▶ _Set task a_:
In the mailing list post on the BidiMirrored property and ancient scripts, give the passage again, starting with "On Sat, 25 Jul" and going on through "rationale for that.", but swap "characters" for "code points".

▶ _Text segment_:
BidiMirrored property and ancient scripts

Richard Wordingham richard.wordingham at ntlworld.com
Sat Jul 25 12:27:26 CDT 2015


On Sat, 25 Jul 2015 17:26:14 +0300
Eli Zaretskii <eliz at gnu.org> wrote:

> > Date: Sat, 25 Jul 2015 14:36:51 +0100
> > From: Richard Wordingham <richard.wordingham at ntlworld.com>
> > 
> > > > The issue lies with the wording of condition (1).  One might
> > > > expect it to apply only to characters with a bidirectional type
> > > > of L.
> > 
> > > I see no reason to restrict this to L characters.  I'd be
> > > interested to hear your rationale for that.
> > 
> > A) A strong character's form in the corresponding directional
> > context is the form identified by the Unicode charts.  If it is of
> > type AL or R, it will , by definition, not be mirrored.

▶ _Data to use_:
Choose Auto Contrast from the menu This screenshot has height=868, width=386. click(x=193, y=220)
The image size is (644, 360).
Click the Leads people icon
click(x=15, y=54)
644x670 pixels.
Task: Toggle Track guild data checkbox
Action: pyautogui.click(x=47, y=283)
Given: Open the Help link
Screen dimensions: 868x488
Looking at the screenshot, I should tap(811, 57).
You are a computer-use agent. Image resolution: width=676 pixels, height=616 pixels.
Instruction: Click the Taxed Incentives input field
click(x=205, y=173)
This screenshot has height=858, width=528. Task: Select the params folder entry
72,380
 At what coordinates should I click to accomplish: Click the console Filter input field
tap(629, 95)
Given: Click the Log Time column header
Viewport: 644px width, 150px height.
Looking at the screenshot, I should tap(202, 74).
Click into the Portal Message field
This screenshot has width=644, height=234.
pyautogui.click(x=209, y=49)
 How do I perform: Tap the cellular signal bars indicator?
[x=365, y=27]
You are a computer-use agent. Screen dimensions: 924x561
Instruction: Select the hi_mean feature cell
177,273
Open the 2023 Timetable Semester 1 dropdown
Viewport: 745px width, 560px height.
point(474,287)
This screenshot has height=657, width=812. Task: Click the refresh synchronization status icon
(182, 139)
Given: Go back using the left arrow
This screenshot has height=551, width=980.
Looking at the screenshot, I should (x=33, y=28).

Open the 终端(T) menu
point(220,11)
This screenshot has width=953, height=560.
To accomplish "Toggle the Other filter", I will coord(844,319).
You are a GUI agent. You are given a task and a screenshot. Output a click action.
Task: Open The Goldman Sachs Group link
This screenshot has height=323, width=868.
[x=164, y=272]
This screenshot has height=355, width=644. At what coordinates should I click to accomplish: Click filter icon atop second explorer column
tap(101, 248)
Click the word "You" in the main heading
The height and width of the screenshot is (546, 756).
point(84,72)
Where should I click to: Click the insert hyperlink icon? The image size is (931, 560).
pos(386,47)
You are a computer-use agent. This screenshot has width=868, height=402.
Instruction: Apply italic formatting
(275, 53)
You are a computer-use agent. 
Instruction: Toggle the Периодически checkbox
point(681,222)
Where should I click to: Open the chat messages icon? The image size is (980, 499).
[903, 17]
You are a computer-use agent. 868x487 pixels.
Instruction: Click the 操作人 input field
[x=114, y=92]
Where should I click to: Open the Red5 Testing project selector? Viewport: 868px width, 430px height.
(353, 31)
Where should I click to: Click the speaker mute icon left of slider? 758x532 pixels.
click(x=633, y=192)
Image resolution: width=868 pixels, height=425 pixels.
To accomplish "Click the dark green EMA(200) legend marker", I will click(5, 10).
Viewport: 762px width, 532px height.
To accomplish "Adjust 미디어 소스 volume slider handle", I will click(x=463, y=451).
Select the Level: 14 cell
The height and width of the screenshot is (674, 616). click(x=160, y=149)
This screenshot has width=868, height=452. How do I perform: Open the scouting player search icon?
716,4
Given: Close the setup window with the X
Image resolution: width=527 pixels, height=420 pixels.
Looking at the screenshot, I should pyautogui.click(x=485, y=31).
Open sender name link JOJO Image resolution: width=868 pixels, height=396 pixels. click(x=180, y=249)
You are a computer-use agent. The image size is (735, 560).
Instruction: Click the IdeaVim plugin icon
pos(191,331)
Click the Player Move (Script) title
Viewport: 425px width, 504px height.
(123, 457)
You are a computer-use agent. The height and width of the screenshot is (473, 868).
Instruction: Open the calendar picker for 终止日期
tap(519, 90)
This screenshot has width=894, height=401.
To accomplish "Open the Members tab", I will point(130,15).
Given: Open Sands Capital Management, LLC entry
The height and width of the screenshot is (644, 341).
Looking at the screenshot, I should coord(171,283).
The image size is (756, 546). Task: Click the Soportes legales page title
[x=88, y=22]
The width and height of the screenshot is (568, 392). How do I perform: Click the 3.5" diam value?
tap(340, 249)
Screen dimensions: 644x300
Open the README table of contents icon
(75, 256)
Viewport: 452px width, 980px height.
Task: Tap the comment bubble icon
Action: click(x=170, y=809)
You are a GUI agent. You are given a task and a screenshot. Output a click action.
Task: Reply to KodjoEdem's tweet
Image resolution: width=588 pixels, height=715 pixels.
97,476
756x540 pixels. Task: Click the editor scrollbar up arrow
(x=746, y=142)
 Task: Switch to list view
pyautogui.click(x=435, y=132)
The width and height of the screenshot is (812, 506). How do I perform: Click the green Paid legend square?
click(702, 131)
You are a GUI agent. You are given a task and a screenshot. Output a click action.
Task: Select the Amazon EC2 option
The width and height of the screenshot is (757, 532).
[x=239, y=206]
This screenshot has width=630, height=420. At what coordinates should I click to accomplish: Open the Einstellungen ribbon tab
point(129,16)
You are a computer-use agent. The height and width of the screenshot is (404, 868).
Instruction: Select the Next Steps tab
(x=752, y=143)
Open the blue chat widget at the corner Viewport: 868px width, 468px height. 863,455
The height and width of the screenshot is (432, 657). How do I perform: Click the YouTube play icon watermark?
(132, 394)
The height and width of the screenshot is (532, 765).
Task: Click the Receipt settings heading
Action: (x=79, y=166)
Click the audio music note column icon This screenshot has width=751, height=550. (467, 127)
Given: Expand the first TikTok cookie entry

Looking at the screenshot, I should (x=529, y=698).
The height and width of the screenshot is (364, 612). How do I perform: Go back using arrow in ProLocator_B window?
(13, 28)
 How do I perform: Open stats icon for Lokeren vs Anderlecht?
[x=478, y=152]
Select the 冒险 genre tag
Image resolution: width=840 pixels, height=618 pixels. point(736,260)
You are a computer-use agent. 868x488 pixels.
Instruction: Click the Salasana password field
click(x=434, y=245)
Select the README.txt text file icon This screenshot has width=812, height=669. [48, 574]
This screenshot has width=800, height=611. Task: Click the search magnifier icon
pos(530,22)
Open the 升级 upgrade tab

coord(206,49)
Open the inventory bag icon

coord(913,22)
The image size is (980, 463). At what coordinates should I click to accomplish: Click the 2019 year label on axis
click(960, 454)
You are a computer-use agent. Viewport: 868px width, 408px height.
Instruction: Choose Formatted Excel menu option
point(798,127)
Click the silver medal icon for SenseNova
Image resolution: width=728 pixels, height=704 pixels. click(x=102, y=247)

▶ _Set task b_:
From the listing, print the lines starting with the line with "Given: Open Sands" and going on through the line with "[x=88, y=22]".

▶ _Written response a_:
On Sat, 25 Jul 2015 17:26:14 +0300
Eli Zaretskii <eliz at gnu.org> wrote:

> > Date: Sat, 25 Jul 2015 14:36:51 +0100
> > From: Richard Wordingham <richard.wordingham at ntlworld.com>
> > 
> > > > The issue lies with the wording of condition (1).  One might
> > > > expect it to apply only to code points with a bidirectional type
> > > > of L.
> > 
> > > I see no reason to restrict this to L code points.  I'd be
> > > interested to hear your rationale for that.

▶ _Written response b_:
Given: Open Sands Capital Management, LLC entry
The height and width of the screenshot is (644, 341).
Looking at the screenshot, I should coord(171,283).
The image size is (756, 546). Task: Click the Soportes legales page title
[x=88, y=22]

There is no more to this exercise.